American Work Culture: But hey, you have a beer keg in the office!


The Maletzky readings highlighted the difficulties of expats working within a different culture, explaining that  “many of these assignments are unsuccessful in that either the business expatriates return earlier as planned or they do not perform as well as expected” (Maletzky 1). The main reason for these failures cited in the article was the inability for “an individual to adapt to the host culture and culture learning” (1) which often was due to communication challenges, different social norms that hindered the ability for the expats to work efficiently, or challenging power dynamics. The article made me think a lot about how work culture can make or break a working environment, even if it isn’t due to an international work placement, but simply the office environment or culture in the workplace here in America. 

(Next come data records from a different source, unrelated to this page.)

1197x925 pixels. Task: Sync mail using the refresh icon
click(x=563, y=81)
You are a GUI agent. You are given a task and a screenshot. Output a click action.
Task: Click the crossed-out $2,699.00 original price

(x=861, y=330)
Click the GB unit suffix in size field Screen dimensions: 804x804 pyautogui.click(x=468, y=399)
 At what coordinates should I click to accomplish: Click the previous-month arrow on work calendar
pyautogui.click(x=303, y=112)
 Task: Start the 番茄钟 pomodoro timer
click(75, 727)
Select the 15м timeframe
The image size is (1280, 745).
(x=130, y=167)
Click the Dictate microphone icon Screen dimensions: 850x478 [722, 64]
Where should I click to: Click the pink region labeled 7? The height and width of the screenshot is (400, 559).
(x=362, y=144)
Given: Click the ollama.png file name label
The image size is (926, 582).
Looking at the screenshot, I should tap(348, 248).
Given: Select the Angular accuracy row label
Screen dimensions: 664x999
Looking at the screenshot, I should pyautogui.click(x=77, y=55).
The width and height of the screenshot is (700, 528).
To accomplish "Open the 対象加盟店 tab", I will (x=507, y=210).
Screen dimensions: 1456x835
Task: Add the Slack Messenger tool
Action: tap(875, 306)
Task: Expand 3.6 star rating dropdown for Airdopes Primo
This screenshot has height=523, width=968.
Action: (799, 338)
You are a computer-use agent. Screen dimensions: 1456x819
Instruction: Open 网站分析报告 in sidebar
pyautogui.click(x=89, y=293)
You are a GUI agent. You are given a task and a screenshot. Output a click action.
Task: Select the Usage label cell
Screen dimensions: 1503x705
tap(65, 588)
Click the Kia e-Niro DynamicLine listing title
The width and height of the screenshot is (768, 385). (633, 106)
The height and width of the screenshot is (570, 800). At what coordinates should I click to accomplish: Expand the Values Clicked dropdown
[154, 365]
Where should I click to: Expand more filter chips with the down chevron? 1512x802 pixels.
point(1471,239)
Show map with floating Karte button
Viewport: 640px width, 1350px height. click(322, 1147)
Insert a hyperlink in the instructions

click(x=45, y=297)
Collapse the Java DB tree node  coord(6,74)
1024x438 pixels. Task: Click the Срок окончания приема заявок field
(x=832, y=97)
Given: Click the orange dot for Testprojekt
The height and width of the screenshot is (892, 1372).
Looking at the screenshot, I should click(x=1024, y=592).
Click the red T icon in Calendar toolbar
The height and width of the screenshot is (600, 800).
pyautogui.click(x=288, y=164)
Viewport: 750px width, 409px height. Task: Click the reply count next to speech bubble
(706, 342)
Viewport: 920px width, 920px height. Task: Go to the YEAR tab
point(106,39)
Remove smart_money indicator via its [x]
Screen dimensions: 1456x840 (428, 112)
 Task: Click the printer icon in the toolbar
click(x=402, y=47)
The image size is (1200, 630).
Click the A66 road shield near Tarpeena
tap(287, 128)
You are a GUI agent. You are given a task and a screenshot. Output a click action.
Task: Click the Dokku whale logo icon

A friend recently posted this article about office culture in Silicon Valley, and I think it's an interesting anecdote about a specific work culture subset. I have a number of friends who live in San Francisco and work for the tech-savvy start ups described in this article, and I myself interviewed at a number of similar office environments when I was looking for jobs in Boston.  Here’s an exerpt that describes the lifestyle of some stereotypical start-up “work culture”:

Culture is not about the furniture in your office. It is not about how much time you have to spend on feel-good projects. It is not about catered food, expensive social outings, internal chat tools, your ability to travel all over the world, or your never-ending self-congratulation. Culture is about power dynamics, unspoken priorities and beliefs, mythologies, conflicts, enforcement of social norms, creation of in/out groups and distribution of wealth and control inside companies. Culture is usually ugly. It is as much about the inevitable brokenness and dysfunction of teams as it is about their accomplishments. Culture is exceedingly difficult to talk about honestly. The critique of startup culture that came in large part from the agile movement has been replaced by sanitized, pompous, dishonest slogans. Let’s examine popular startup trends that are being called “culture” and look beneath the surface to find the real culture that may be playing out beneath it. This is not a critique of the practices themselves, which often contribute value to an organization. This is to show a contrast between the much deeper, systemic cultural problems that are rampant in our startups and the materialistic trappings that can disguise them.
In American culture, I think that many of us are overworked. Indeed we receive much less vacation than our European counterparts. In an attempt to make the work environment “fun” this subset of work culture has emerged that tries to address some of these problems. However, I know my friends who work for this type of company have beers at the office after work instead of going to happy hour nearby, and don’t even take vacation because although their company has an “unlimited vacation day policy” the social pressures from coworkers to overwork means that they don’t ever take vacation days at all. What does this subset of work culture say about American power dynamics in the workplace? What does it mean to be a “cultural fit” in the office environment? Should companies be able to “reject qualified, diverse candidates on the grounds that they ‘aren’t a culture fit’ while not having to examine what that means - and it might mean that we’re all white, mostly male, mostly college-educated, mostly young/unmarried, mostly binge drinkers, mostly from a similar work background” as the article says?

Finally an example from Japan of someone who died of "karoshi” which is officially a “death from overworking”. What does this have to say about global competition in the workplace and the effects that this has on work/life balance?